[Start of PASSAGE SHOWN]
Reduce latency while transcribing the speech to text - Cognitive Services Speech to text

Question

Reduce latency while transcribing the speech to text - Cognitive Services Speech to text

Harish A 55

Hi

I have written python code to convert speech to text using Azure Cognitive services.

I used following code as I need 'Speaker diarization' and word-level-timestamps.

Note:

I tried this "transcriber.start_transcribing_async" instead of this "transcriber.start_continuous_recognition_async()".

The reason being, I get 'NotImplementedError' error when I use continous_recognition_ascyn() may be it is not implemented for "speechsdk.transcription.ConversationTranscriber"

Everything works fine as per the functionality.

However, the concern here is, I get the response ( the Transcribed content) in the form of sentences or paragraphs. I expect the converted text immediately (with accepted latency of say 1/2 seconds). I mean realtime. Something like words or phrases coming in response instead of a big sentence or paragraph.
[End of PASSAGE SHOWN]
[Start of DATA LINES]
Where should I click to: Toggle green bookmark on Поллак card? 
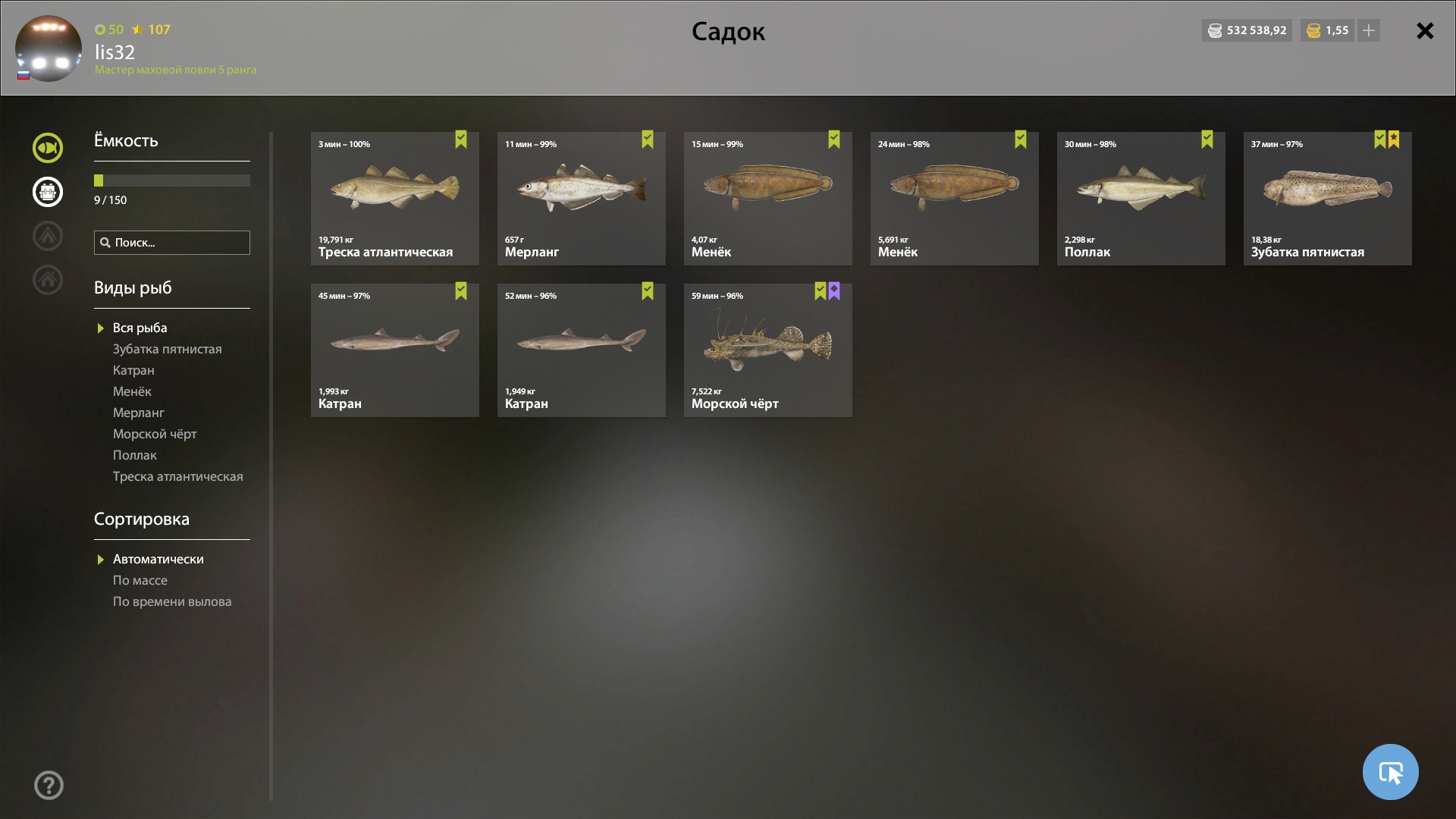1207,140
[End of DATA LINES]
PROBLEM 1: In the forum thread on speech-to-text latency, what error does the poster get when using continuous recognition?
PROBLEM 2: Pick up the forum thread on speech-to-text latency after its last sentence and extend it.
The lines that come after the forum thread on speech-to-text latency are separate material.

RIGHT ANSWER 1: The poster gets a 'NotImplementedError' error.

RIGHT ANSWER 2:
I did go through Azure Cognitive services documentation. I did not find one specific property or code sample to cut down the latency in response.

Here is my code:

Note: I am sending the frames from a wav file to API and expecting the text of that frames

Any directions would be much helpful

def conversation_transcriber_recognition_canceled_cb(evt: speechsdk.SessionEventArgs):
    print('Canceled event' + str(evt.result))
    logger.info('Canceled event' + str(evt.result))


def conversation_transcriber_session_stopped_cb(evt: speechsdk.SessionEventArgs):
    print('SessionStopped event')
    logger.info('SessionStopped event')

def conversation_transcriber_transcribed_cb(evt: speechsdk.SpeechRecognitionEventArgs):
    print('TRANSCRIBED:')
    logger.info("Fetching the 'TRANSCRIBED content'...")
    try:
        paraDict = dict()
        results = json.loads(evt.result.json)
        displayText = results['DisplayText']
        print("displayText-->" + displayText)
        speakerName = results['SpeakerId']
        paraDict['SpeakerName'] = speakerName
        paraDict['Text'] = displayText
        fileFormat = datetime.now().strftime("%Y-%m-%d-%H-%M-%S")
        logger.info(fileFormat +  " - ")
        logger.info(paraDict)
        processWords(paraDict=paraDict)
        # write results JSON to a file for later processing.
        resultsJSONFileObj.write(json.dumps(results) + ",\n")
        resultsJSONFileObj.flush()
    except Exception:
        print(traceback.format_exc())
        logging.error(traceback.format_exc())


def conversation_transcriber_session_started_cb(evt: speechsdk.SessionEventArgs):
    print('SessionStarted event')
    logger.info('SessionStarted event')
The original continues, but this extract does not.